DE LA AGONÍA A LA CELEBRACIÓN

Dentro de la programación de los Marcos Históricos del Festival Internacional de Santander tuvimos ocasión en el pasado viernes de disfrutar, en la dieciochesca Iglesia de San Martín de Cigüenza, del recital de clave impartido por el brasileño Nicolau de Figueiredo, en una cita más de las que este espléndido intérprete tiene previstas en su paso por España. La convocatoria encontró una excelente acogida por parte del público, dado que la Iglesia se llenó en su totalidad e incluso hubo bastantes problemas para acomodar a los últimos asistentes, aun sin llegar al motín acaecido hace escasos días en la localidad de Colindres por causa de la magnífica organización del concierto "histórico" de turno. Para que luego haya quien piense que al público melómano sólo le gustan las orquestas… Por eso será que en este año en el FIS tenemos tantas.
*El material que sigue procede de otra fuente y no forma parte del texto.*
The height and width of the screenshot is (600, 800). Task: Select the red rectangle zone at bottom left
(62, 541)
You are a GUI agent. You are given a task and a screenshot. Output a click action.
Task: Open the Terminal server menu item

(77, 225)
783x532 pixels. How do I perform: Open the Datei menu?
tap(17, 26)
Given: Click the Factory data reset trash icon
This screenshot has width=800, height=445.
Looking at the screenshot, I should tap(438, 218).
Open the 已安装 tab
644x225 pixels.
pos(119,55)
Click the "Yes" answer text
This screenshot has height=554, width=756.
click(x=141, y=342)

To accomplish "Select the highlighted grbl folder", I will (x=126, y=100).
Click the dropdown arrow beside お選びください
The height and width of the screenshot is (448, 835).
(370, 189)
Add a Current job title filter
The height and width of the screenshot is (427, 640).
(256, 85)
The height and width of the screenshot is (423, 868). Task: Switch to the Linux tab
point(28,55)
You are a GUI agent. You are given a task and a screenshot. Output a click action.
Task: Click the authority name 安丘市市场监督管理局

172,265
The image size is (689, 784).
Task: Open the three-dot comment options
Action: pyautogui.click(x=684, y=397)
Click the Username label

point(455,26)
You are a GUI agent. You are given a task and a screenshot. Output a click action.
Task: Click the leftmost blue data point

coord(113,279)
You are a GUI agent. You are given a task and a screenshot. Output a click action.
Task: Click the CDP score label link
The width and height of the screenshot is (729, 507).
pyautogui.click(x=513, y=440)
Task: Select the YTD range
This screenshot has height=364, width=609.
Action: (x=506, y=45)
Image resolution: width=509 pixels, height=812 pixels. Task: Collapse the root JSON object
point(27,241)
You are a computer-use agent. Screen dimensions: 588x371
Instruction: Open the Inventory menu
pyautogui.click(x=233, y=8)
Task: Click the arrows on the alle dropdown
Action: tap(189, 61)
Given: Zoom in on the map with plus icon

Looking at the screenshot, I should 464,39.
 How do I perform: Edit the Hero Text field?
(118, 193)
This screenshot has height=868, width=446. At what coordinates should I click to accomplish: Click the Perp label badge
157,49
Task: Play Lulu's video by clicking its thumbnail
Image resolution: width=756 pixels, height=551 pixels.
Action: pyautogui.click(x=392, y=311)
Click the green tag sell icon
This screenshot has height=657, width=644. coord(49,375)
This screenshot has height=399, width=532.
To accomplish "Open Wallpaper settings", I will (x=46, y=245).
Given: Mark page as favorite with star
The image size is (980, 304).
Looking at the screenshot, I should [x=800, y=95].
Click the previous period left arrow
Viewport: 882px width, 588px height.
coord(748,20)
El caso es que la calidad acústica de la Iglesia de San Martín propició el viernes la adecuada percepción de la belleza de un concierto que, como era de esperar, resultó sencillamente extraordinario. Instrumento, sólo uno: el clave. El programa, español por los cuatro costados, a base de sonatas diversas del catálogo de dos compositores: Domenico Scarlatti (o Domingo Escarlati, como él mismo gustaba de firmar) y Antonio Soler. Aunque parezca una perogrullada, la excelencia de la composición española comenzó mucho antes de la fatigosa recurrencia de Falla, Albéniz o Granados, algo que con frecuencia pasa inadvertido; la figura de Scarlatti –de la que aquéllos beben– y su prolongada residencia en Madrid al servicio de la princesa María Bárbara de Braganza, fue un azar y un regalo de impresionante magnitud para la música española.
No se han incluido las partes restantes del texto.